Monday, November 5, 2012

What's the Pain Like?

I have had several people ask about the pain.  Oh, the pain! :)  This could be long...

Just a little history... most people with Crohn's Disease have a diseased colon, which causes chronic issues with needing to go to the bathroom which leads to malabsorption, weight loss, and lots of pain and fatigue.  I am in a very rare group of patients that has a beautifully healthy colon.  (Blessing #42) My doctors are always impressed!  Unfortunately, what makes me even more rare is that my stomach is affected.  I didn't know this until I went to Mayo Clinic last year, but I have the most severe form of Crohn's Disease BECAUSE it affects my stomach.   Most of the research involves the colon and small intestine, which means most of the drugs for Crohn's target the more distal portions of the GI tract.  This is why all the medications I have taken in the past have not worked for me and why I need a medication like Humira that is more systemic.  My issues lie in the front side of eating.  The inflammation in my stomach is so severe that my stomach is completely swollen shut, thus I have difficulty with my food getting down and often coming back out.:(

When I was in the hospital this month, and I had to go for the eternal scope, they anticipated the food retention from what I told them about my history.  They put me completely under, as opposed to the regular "loopy" so they could put a special tube in to remove food from my stomach.  At that point, I hadn't had ANYTHING more than chicken broth in 8 days and they spent 4 1/2 hours removing food from my stomach with a grabber contraption.  The in and out of the equipment, of course, is what tore up my throat and caused secondary bleeding and trauma.  Eight days of opportunity for that food to pass and it never did.  That is something a normal person does in a matter of hours.

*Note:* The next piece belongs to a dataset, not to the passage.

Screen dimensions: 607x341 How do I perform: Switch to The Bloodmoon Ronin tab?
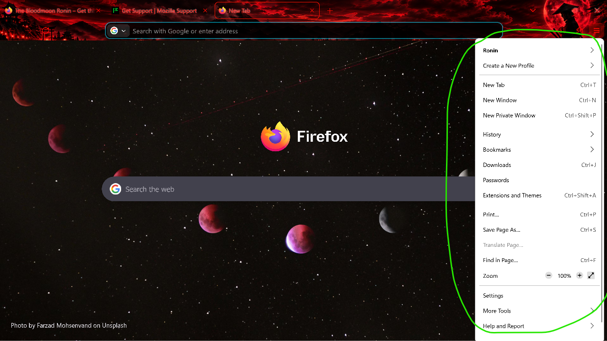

As a drug rep, my sister was in training for a new GI drug.  The instructors told the reps that people with GI disease can feel their food at any stage from top to bottom.  Wynne said everyone was in disbelief when she raised her hand and said, "It's true!  My sister knows where her food is at all times."  They couldn't believe it.  To think of what a miracle it is to have a healthy body and NOT know those feelings.  I think "my Crohn's people" won't mind me speaking for them, but while you are counting your blessings think of even the small ones:)  My favorite GI in the world who took the utmost of care of me told me that when his Crohn's patients talk, he listens intently. He went on to say that people with Crohn's were the most aware of their bodies of any patient he had because of our ability to know and describe multiple feelings in our guts.  I am sure this is a dream to a GI doctor, as a normal person doesn't have those feelings.  Now, if there was a way to make money with those feelings...

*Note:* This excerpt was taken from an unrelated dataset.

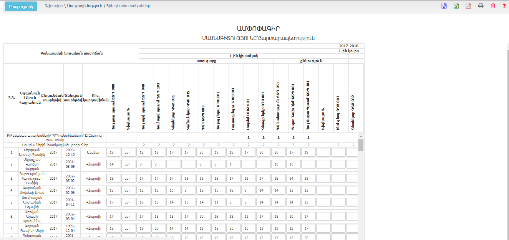Image resolution: width=509 pixels, height=240 pixels.
Task: Click the table's vertical scrollbar thumb
Action: click(x=361, y=146)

The feelings I have are not one, but many.  To start, when I eat something solid, I feel it enter my stomach, as it passes the end of my esophagus.  That is because I have a hiatal hernia from all the inflammation in my stomach. Throughout the day, I can feel my food rumbling around in my stomach, which apparently stays there for weeks.  With that feeling, I get reflux and burning, sometimes vomiting.  I get bloated, which causes discomfort and pain in my stomach.  Your stomach retrains itself to accommodate its food.  Of late, I haven't been vomiting as much because it just got so used to having so much food in my stomach...which isn't good.  I was at risk for aspirating the food into my lungs and even bigger problems.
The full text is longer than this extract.